Using four methods for quantitative angiography (X-ray of the heart chambers) to study the RV, they measured the volume of blood in the relaxed RV (end-diastolic volume, EDV), the volume of blood left in the RV after the heart had contracted (end-systolic volume, ESV) and the fraction of blood pumped out of the RV in each heart beat (ejection fraction, EF). In addition, they measured the change in the diameter of the part of the RV where the blood flows out to the arteries (RV outflow tract shortening fraction, SF), and the thickness of the ventricular walls.
Hein Heidbüchel, professor of cardiology/electrophysiology and director of the clinical EP laboratory who led the team, explained: “Although arrhythmogenic right ventricular cardiomyopathy is a known cause of arrhythmias in athletes, we found that we could diagnose it unequivocally in only six of the 22 athletes (27%). However, we could assign arrhythmias as definitely or probably originating from the right ventricle in 82% of the patients – an RV origin of the arrhythmia was manifest in 12 (55%) of the 22 and probable in six (27%) of them.
“All athletes had a higher end-diastolic RV volume compared to controls, as expected in an athlete’s heart. Importantly, we found that athletes with VA had an RV end-systolic volume that was significantly higher than athletes without VA, and, accordingly, athletes with VA had a significantly lower RV ejection fraction. This significance remained after we had excluded two athletes with presumed ARVC because of a family history of arrhythmias or sudden death.”
The decrease in EF was not profound (down by approximately a fifth) but consistent among all athletes with VA and consistent across all measurement methods. The difference between the two groups of athletes indicated that the RV was not fulfilling its function of pumping blood out from the heart effectively in those with VA.
Prof Heidbüchel said: “Our study clearly demonstrates RV functional abnormalities in high-level endurance athletes with VA. The observed RV dysfunction is more subtle than in familial or overt ARVC. ARVC was only present in a minority of the athletes, based on conventional, internationally accepted criteria.

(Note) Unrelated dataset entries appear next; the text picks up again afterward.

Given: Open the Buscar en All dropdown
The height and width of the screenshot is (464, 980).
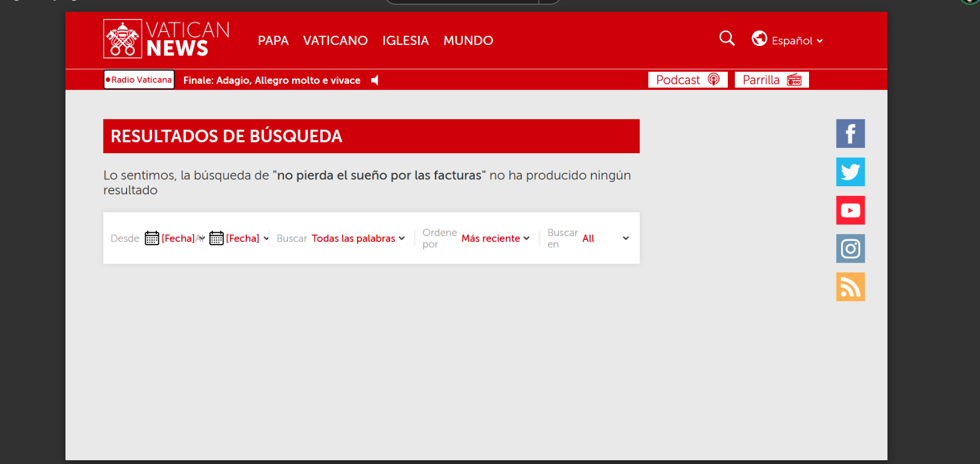Looking at the screenshot, I should pyautogui.click(x=605, y=238).
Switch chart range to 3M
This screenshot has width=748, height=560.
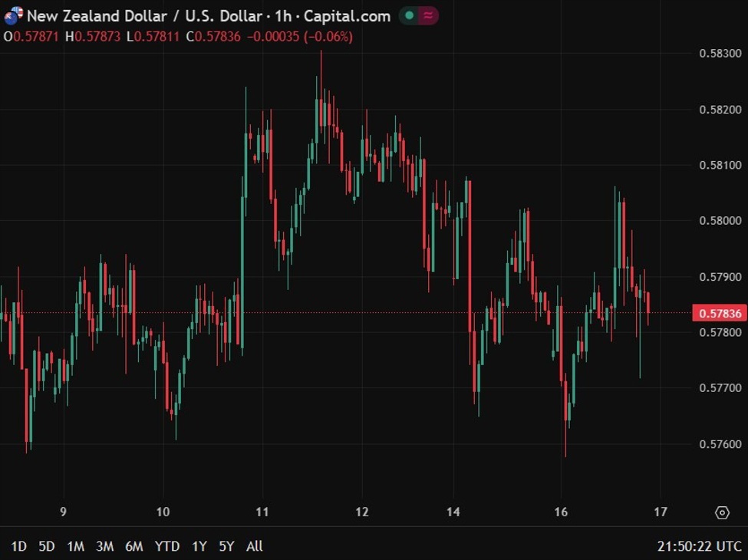click(x=104, y=546)
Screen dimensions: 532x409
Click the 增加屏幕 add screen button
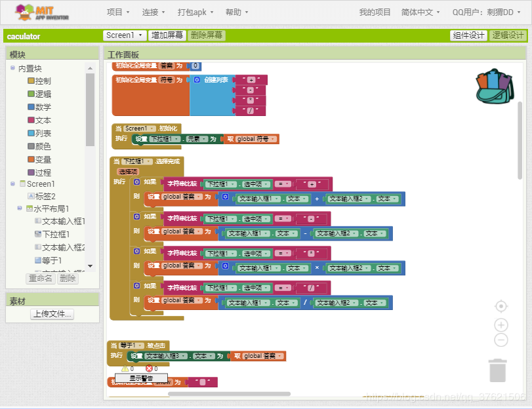click(x=167, y=36)
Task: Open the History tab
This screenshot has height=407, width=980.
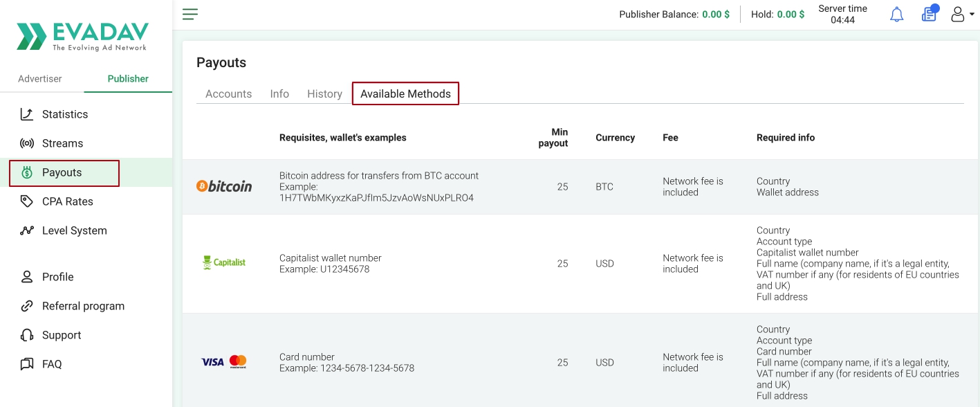Action: pos(324,94)
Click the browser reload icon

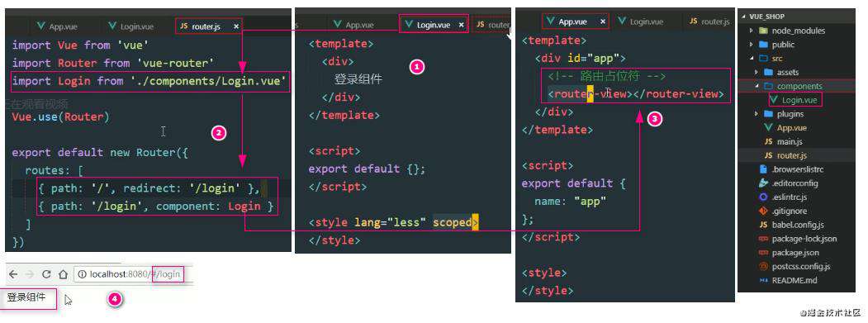coord(46,273)
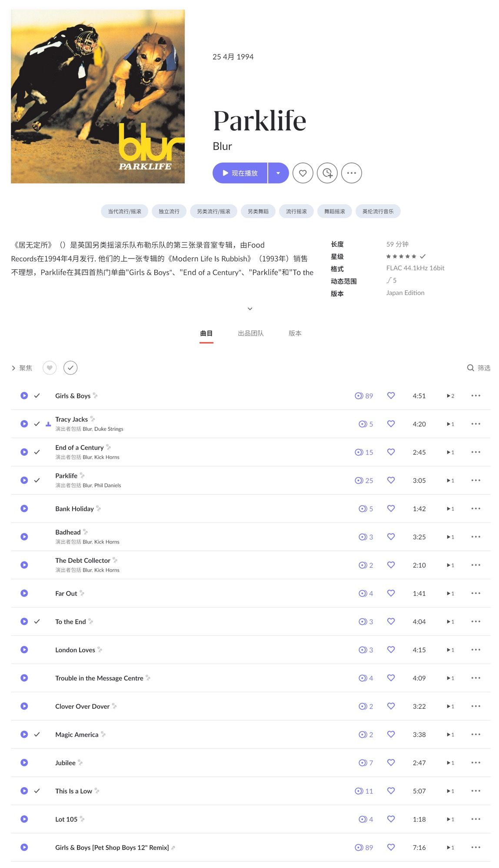This screenshot has height=868, width=499.
Task: Toggle the picks-only checkmark filter
Action: (70, 368)
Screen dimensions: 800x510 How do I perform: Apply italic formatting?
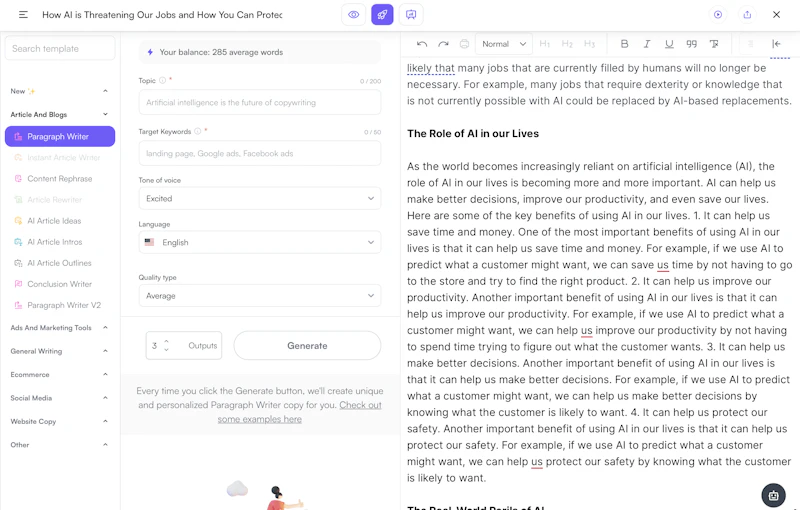tap(647, 44)
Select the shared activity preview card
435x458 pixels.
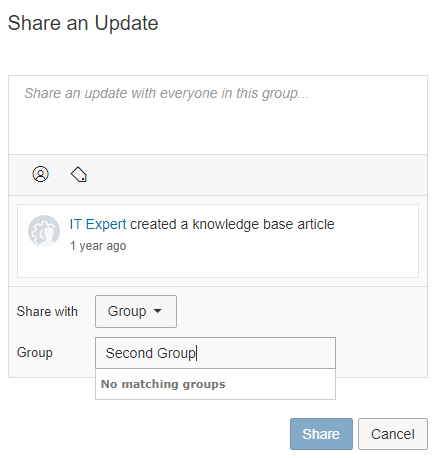tap(218, 241)
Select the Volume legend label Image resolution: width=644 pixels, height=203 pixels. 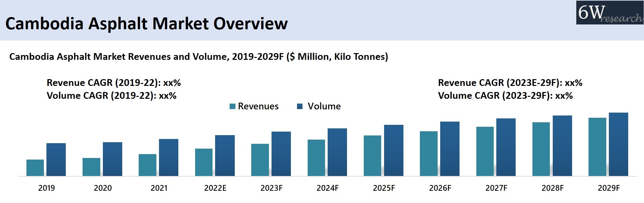(x=324, y=106)
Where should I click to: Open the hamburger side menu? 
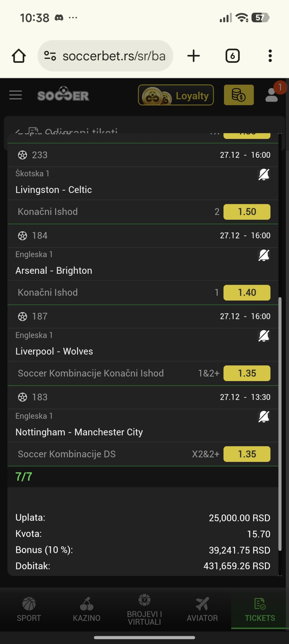tap(16, 95)
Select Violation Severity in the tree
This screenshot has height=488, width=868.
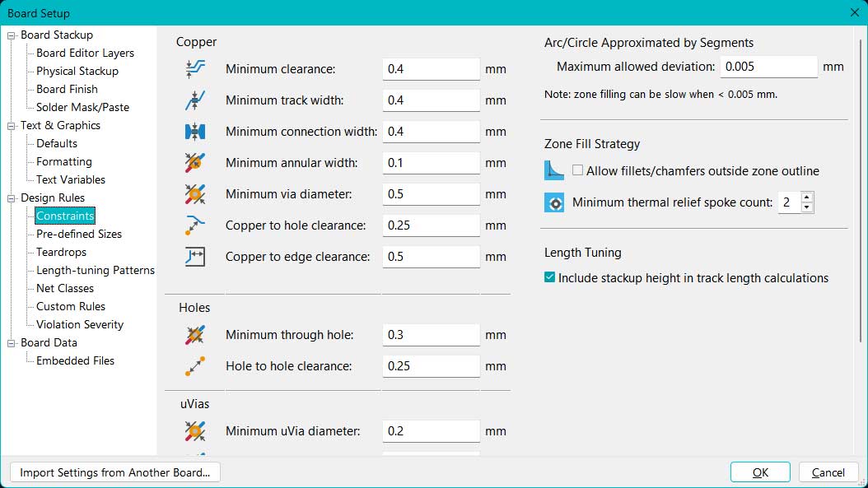tap(80, 324)
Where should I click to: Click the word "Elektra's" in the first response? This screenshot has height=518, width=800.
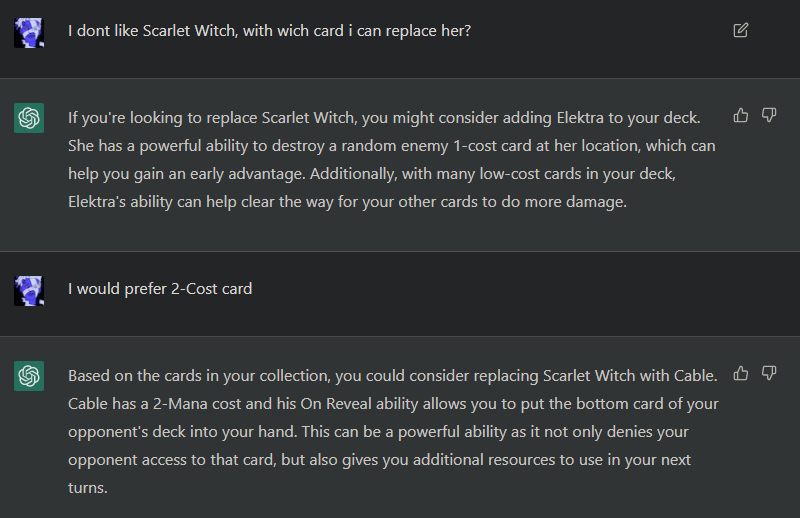(100, 203)
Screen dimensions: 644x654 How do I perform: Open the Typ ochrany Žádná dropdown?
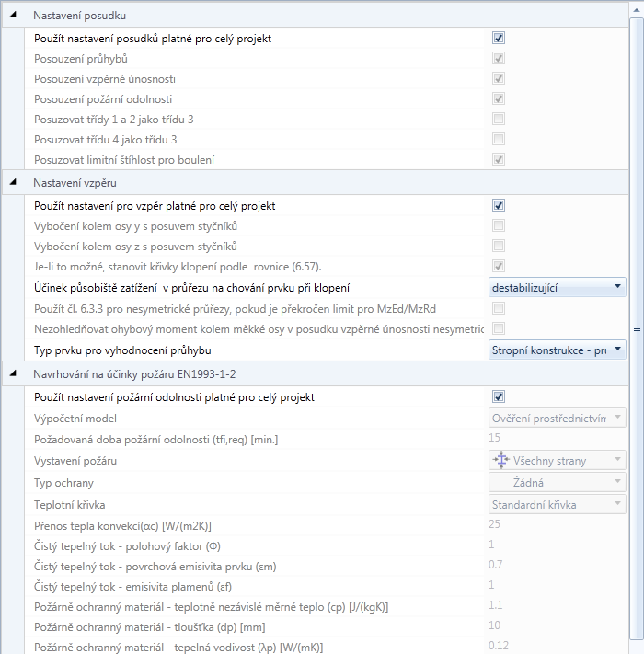point(558,482)
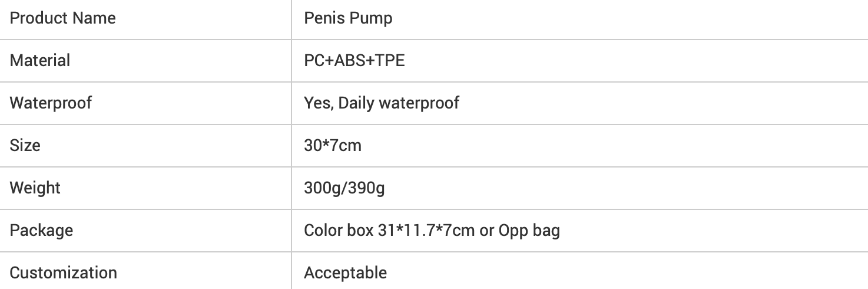The height and width of the screenshot is (289, 868).
Task: Click the Package row label
Action: tap(42, 230)
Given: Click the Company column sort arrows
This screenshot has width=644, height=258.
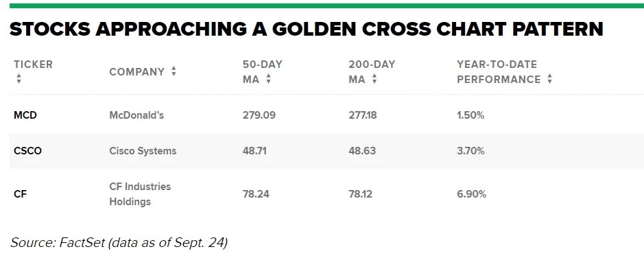Looking at the screenshot, I should (174, 71).
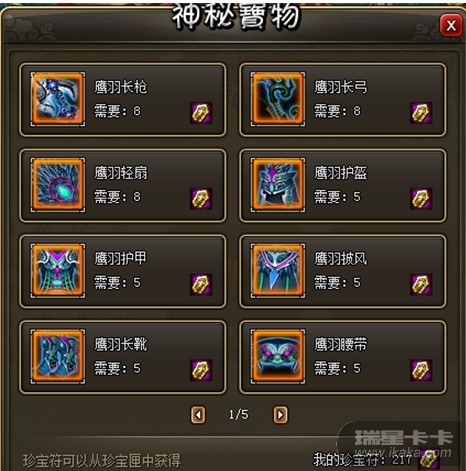Buy 鹰羽护甲 with its token icon
The width and height of the screenshot is (466, 471).
pyautogui.click(x=201, y=284)
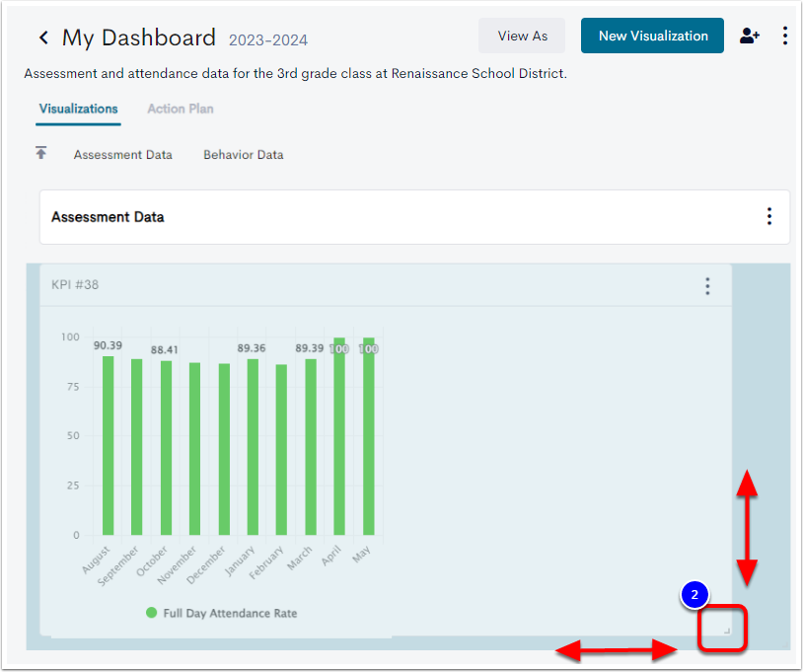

One explanation could be that these athletes presented with arrhythmias in the early stage of underlying ARVC, triggered by intense exercising. However, we know that athletes with ARVC are at increased risk of dying suddenly, in which case, diagnostic criteria for ARVC should be adapted to better detect this early manifestation of the disease.
“An alternative explanation for our findings is that exercise also acted as a promoter of the RV changes, maybe in synergy with other environmental or genetic factors, and hence led to arrhythmias. Our study does not provide definitive proof for either of these explanations, but our data contribute to the accumulating, indirect evidence that endurance exercise may have detrimental effects on the RV in some athletes.
“Determination of the underlying genetic profile of these athletes may provide further data and that work is under way. We also do not know whether substance abuse may have contributed to the observed changes, although all study subjects denied such use and there was no other evidence for it in any of them.”
Although they are still awaiting results of the genetic tests, Prof Heidbüchel and his colleagues questioned whether the findings were due to the expression of early ARVC, especially as there was other evidence to support the second explanation. “The hypothesis that high-level endurance exercise is an underlying cause of the VA is supported by other studies that suggest that endurance exercise and volume overload subject the thin-walled RV to a greater increase in workload than the thick-walled left ventricle, with subsequent changes to the structure of the RV.”
Prof Heidbüchel said that athletes who undertake endurance sports should not worry too much. Ventricular arrhythmias are very uncommon. “But they need to be vigilant and honest with themselves: if they have a family history of ARVC, arrhythmias, sudden death or other heart complaints, or if they have experienced exercise-induced light-headedness, palpitations or fainting, then they should see their doctor for an evaluation.”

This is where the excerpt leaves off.